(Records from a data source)
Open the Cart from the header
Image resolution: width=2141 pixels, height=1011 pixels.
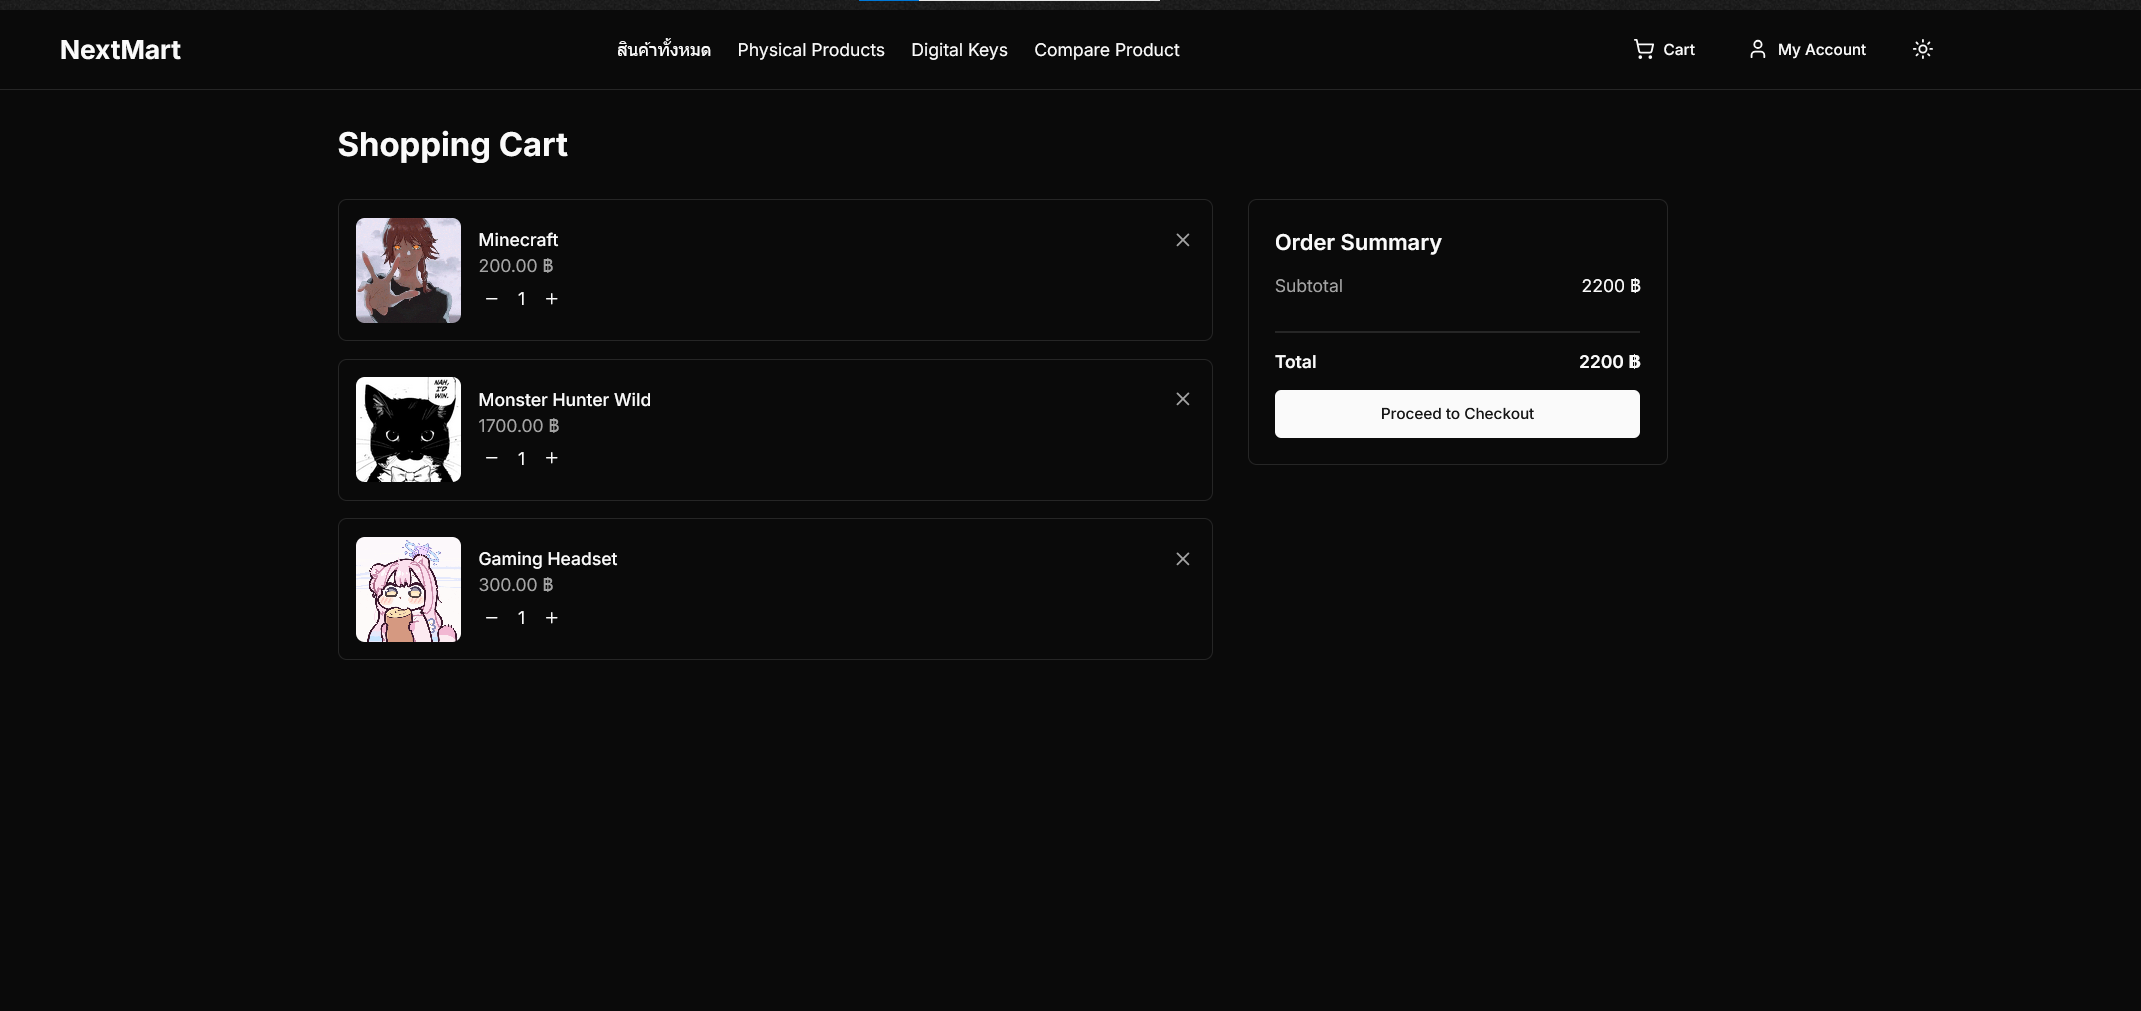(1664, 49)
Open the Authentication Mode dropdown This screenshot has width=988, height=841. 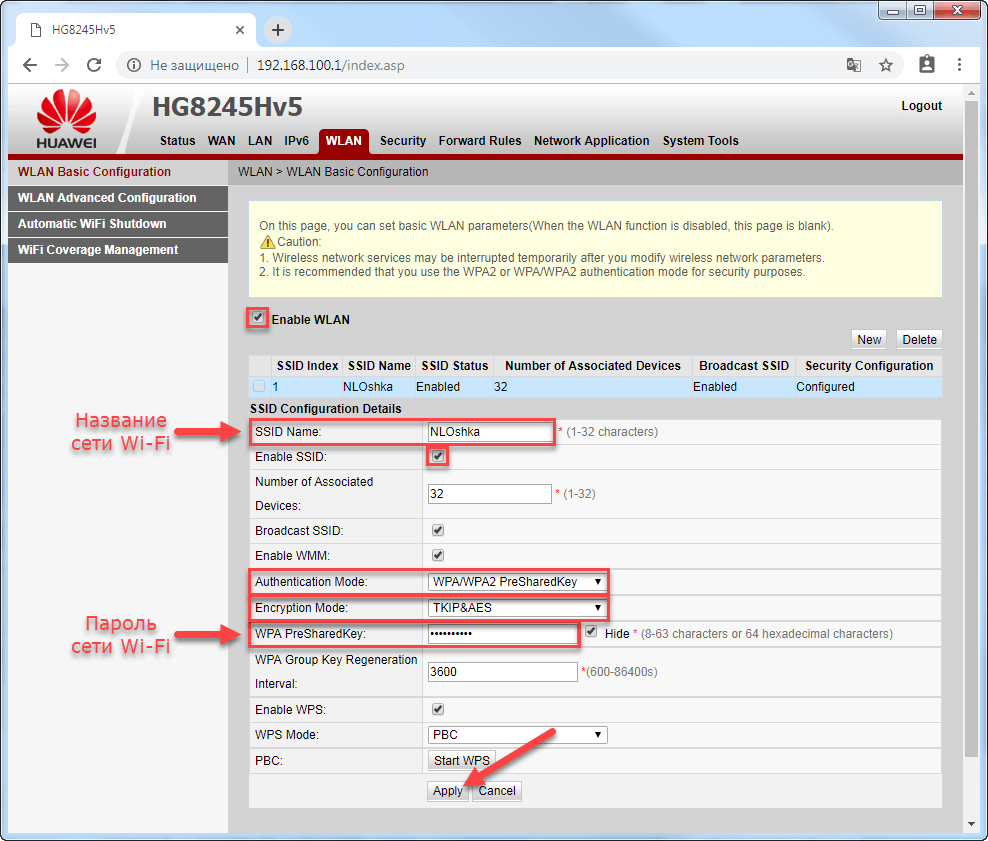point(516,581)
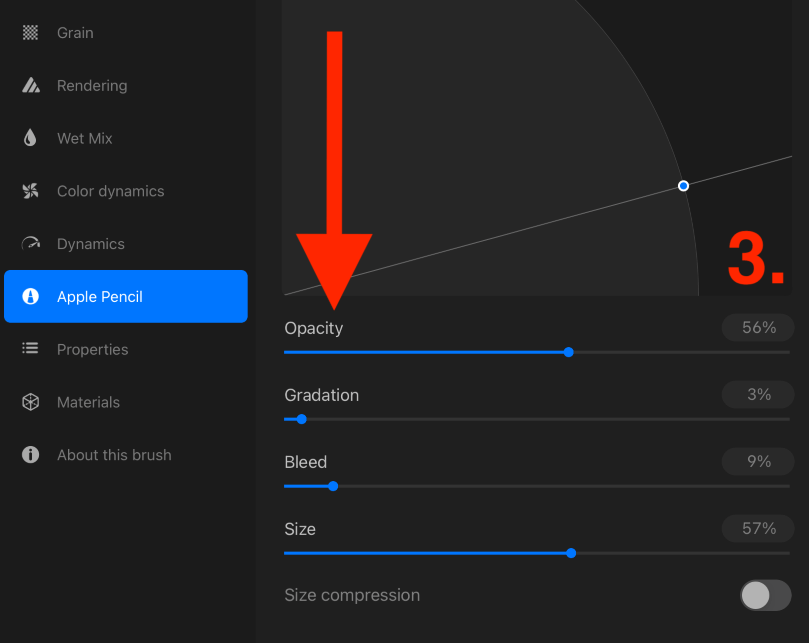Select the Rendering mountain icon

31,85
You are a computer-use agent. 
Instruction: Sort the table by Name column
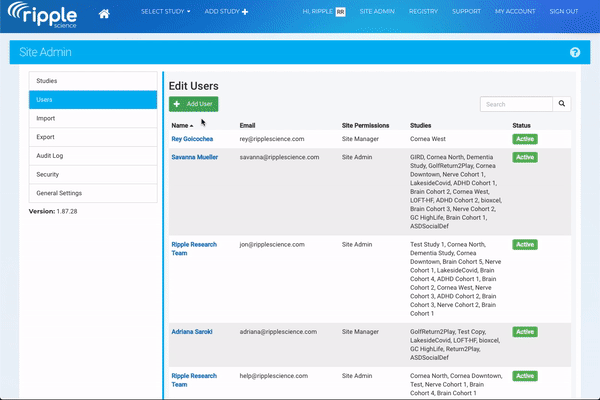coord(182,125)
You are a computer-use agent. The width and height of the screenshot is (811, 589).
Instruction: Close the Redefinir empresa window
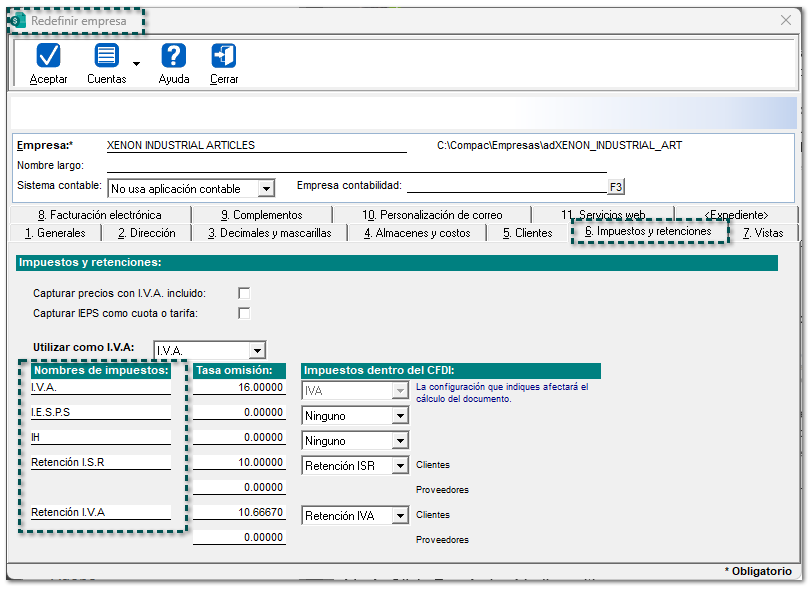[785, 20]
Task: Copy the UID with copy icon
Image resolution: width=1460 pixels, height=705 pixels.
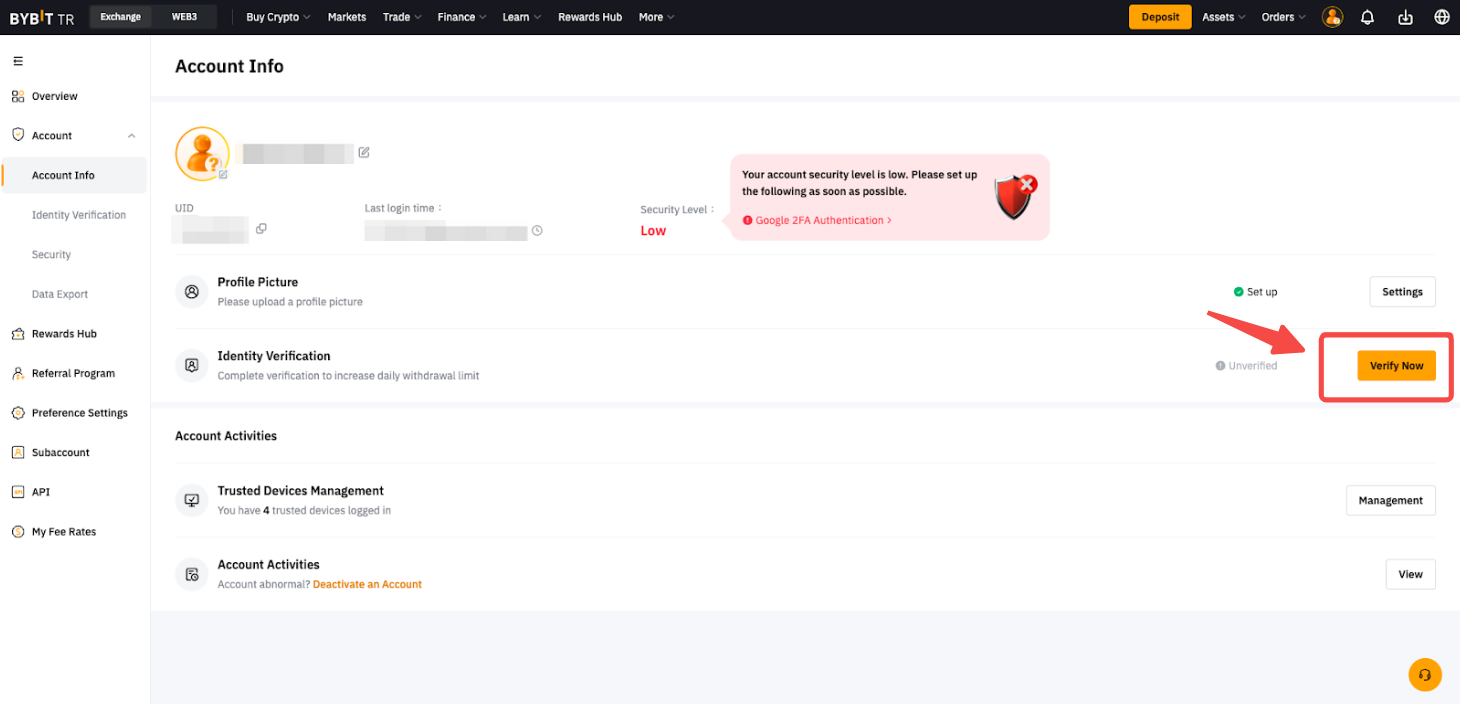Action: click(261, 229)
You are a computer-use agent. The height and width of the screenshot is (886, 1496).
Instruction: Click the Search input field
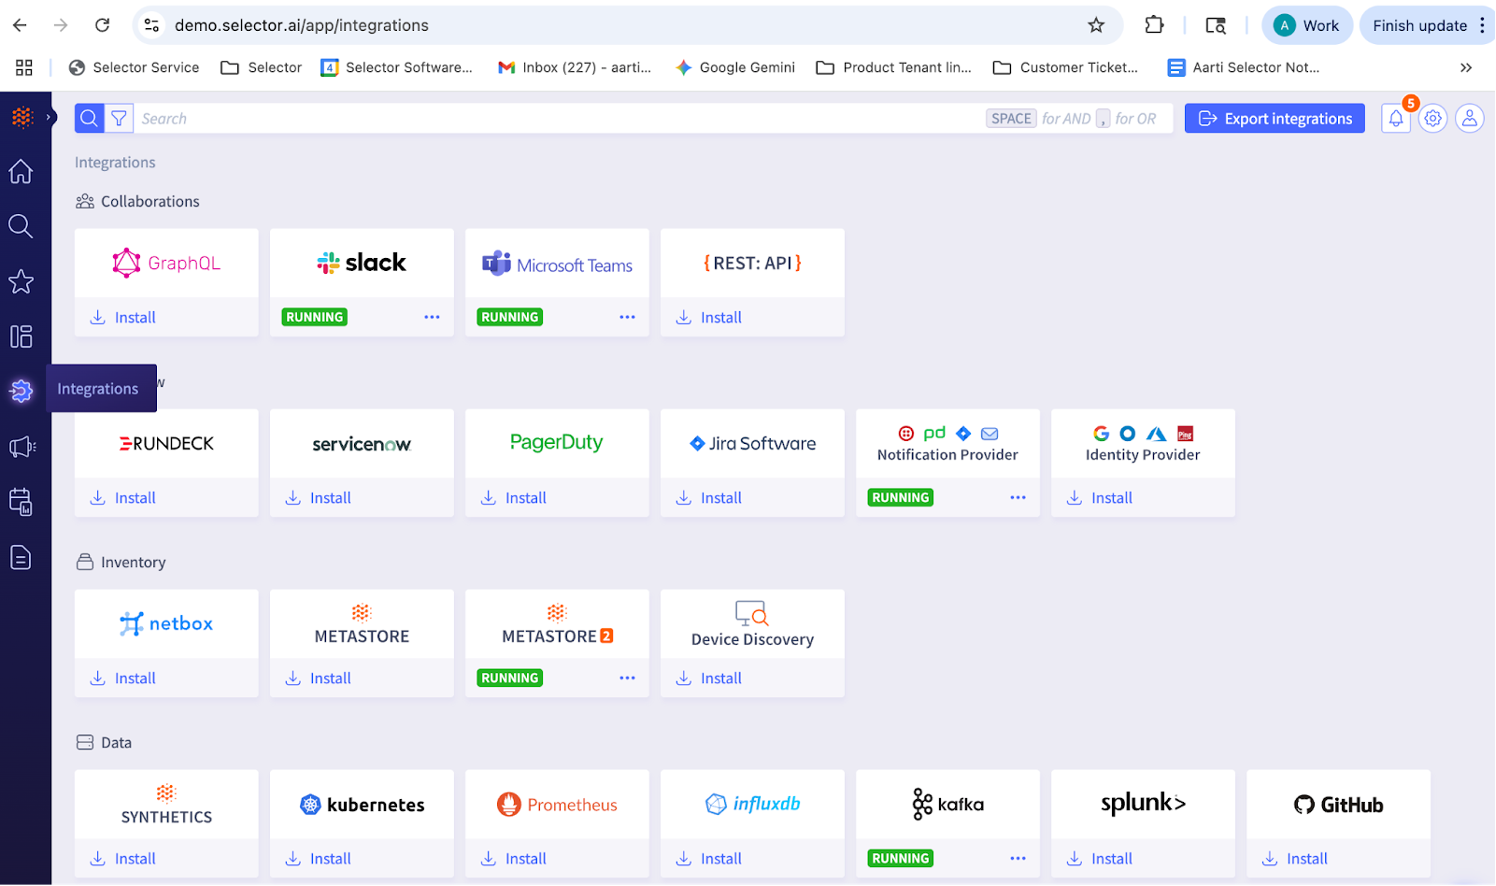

EXERCISE. Starting at the line with "Instruction: Sort the table by Name column", reproduce exactly each line through the end of the entries, including the first and the last, and skip the pictures.

RESPONSE TO THE EXERCISE.
Instruction: Sort the table by Name column
coord(182,125)
You are a computer-use agent. The width and height of the screenshot is (811, 589).
Instruction: Close the Redefinir empresa window
[785, 20]
Task: Copy the UID with copy icon
Image resolution: width=1460 pixels, height=705 pixels.
Action: click(261, 229)
You are a computer-use agent. The height and width of the screenshot is (886, 1496).
Instruction: Click the Search input field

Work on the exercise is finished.